Text Analytics 101

Text Analytics

Finding the “gold” within the text

Jasper Lok true
12-02-2021

In this post, I will be exploring different text analytics.

Photo by Leah Kelley from Pexels

This is one of the topics I wanted to explore while I was pursuing my master degree.

While I was reading through the different materials on text analytics and natural language processing, I realized the more I read about text analytics, the more I realized it is not as simple as what I initially imagined so.

Mind blown

Taken from giphy

Hence I have spent quite a fair bit of time reading through different books and articles to understand more about text analytics.

Hope this would help you in understanding more about text analytics.

Text Analytics

As the name suggested, this technique focuses on cleaning and drawing insights out from the text data. Often, the text data are not ‘structured’ in a way that could be easily understood by the models/algorithms.

Once the texts are processed, further techniques can be applied to the pre-processed text data to draw insights or even build a machine learning model on the text data.

Let’s look at how text analytics could add value to the insurance business.

Potential Opportunities in Text Analytics

There are articles on how text data can be used in the insurance context. (Rodriguez 2019) discussed the benefits unstructured data (eg. text data) could provide, including how text data could assist insurers in improving decision making and so on.

The author also provided an example of how insurers could tap onto text data is how the various text analytics and natural language processing can be used to process the volume of the texts, assisting claim adjusters potentially to make a more accurate decision with a shorter amount of time spent.

Apart from using text data in claim analysis, (Duncan 2016) also listed some of the financial service use cases where text analytics is being applied.

While the actual usage of text data in insurance day-to-day operation is somewhat lower than expected, the insurers seem to remain optimistic on the potential of using text data (McGrath 2021).

Text pre-processing

(Ferrario and Naegelin 2020) The typical steps of text pre-processing include the following:

Let’s look at what does each step does in text analytics.

Import of Raw Text and Formating

After importing the text into the environment, it is common that we will perform some levels of “text cleaning” to remove or correct some of the texts before performing the analysis.

Following are some considerations while performing “text cleaning”:

Removing unwanted characters (eg. special characters and symbols)

Within the text, we might have characters we wanted to remove from the analysis. For example, we might want to exclude the reference link from the text analysis.

Most of the modern packages would have included some pre-defined functions to remove the unwanted characters within the text data. For example, below is the function to tokenize text data in quanteda package:

Screen shot from quanteda documentation page

As shown in the screenshot above, there are options for the users to indicate whether they would like to remove the necessary text within the data.

However, there are scenarios where the pre-defined functions are unable to “clean” the data. For example, we might have the same words but spell differently within the data (eg. color vs colour).

This is where regular expression (a.k.a. regex) comes in very handy. Regex can be used to extract, remove, replace or even find a string within the text.

Personally, I find this regex website is very helpful. It helps me to visualize whether the regex is working (i.e. finding the relevant words) as intended.

**DATA PROVIDED:**
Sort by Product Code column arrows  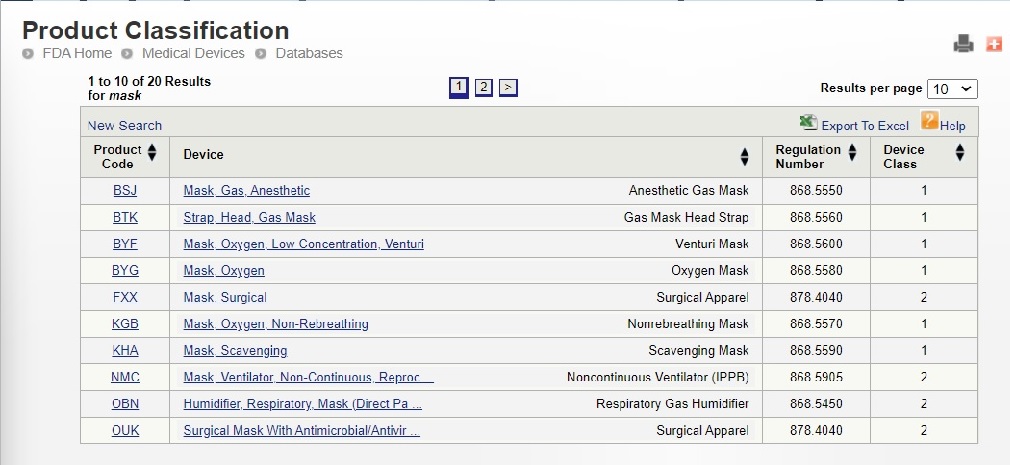pos(152,153)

**PROBLEMS AND TASKS:**
**1)** Summarize the post on text analytics in two sentences.
**2)** Pick up the post on text analytics after its final sentence and continue writing it.

**RESPONSES PER TASK:**
**1)** The post describes text analytics as cleaning text data and drawing insights from it, and cites sources on how insurers could use such data, for instance to help claim adjusters reach more accurate decisions in less time. It then turns to text pre-processing, noting that pre-defined functions such as those in the quanteda package can remove unwanted characters, while regular expressions handle cases those functions cannot, such as the same word spelled differently.

**2)**
Below are some of the common syntax in regex:

Extracted from this website

This is another great resource of the different regex syntax to extract the necessary info from the text.

Misspelling

Often the texts are unlikely to be clean. Misspelling of words is one of the common problems to tackle when analyzing texts.

To fix the misspelling, there are two approaches. One is to use existing packages to fix the typos.

Another method is to create a manual listing of typos. The downside of such an approach is that we are limited to correct words we have observed within the dataset.

Converting into lowercases

As the usual text analytics algorithm is case-sensitive, the same words with different lower cases and/or upper cases will be treated as different words. For example, “TEXT”, “Text” and “text” will be treated as different words.

Hence, the usual approach is to convert all the words into lowercase so that the algorithm would not treat the same words as different words due to the difference in letter cases.

Tokenization

Tokenization is the process of chopping character streams into tokens (Manning, Raghavan, and Schütze 2009). The authors also further explained that a token is an instance of a sequence of characters in some particular document that is grouped as a useful semantic unit for processing.

In general, tokenization consists of following two types and their relevant descriptions (Sarkar 2016):

Types Descriptions
Sentence Tokenization Split text into sentences
Word Tokenization Split text into words

Stopwords

Stopwords are the most common words in any natural language (Singh 2019). Often these stopwords do not carry much value in helping us in understanding the context of the documents/articles.

In general, the stopwords can be categorized into following groups (Hvitfeldt and Silge 2021a):

Grouping Descriptions Recommendation
Global stopwords Words that are almost always low in meaning in a given language Use pre-made stopwords lists to remove them
Subject-specific stopwords Words that are uninformative for a given a subject area May improve performance if we have domain expertise to create a good list to remove them. But likely require us to create the list manually as these words are generally not considered as stopwords in a given language
Document-level stopwords Words that do not provide any or much information for a given document Difficult to classify and would not be worth the effort to identify

While the common approach is to remove stopwords while performing text analytics, removal stopwords would not be appropriate in some of the NLP tasks such as machine translation and so on.

This is because the meaning of the text could change when we remove stopwords. (Schumacher 2019) provided an example to illustrate a scenario where removing stopwords is a bad idea.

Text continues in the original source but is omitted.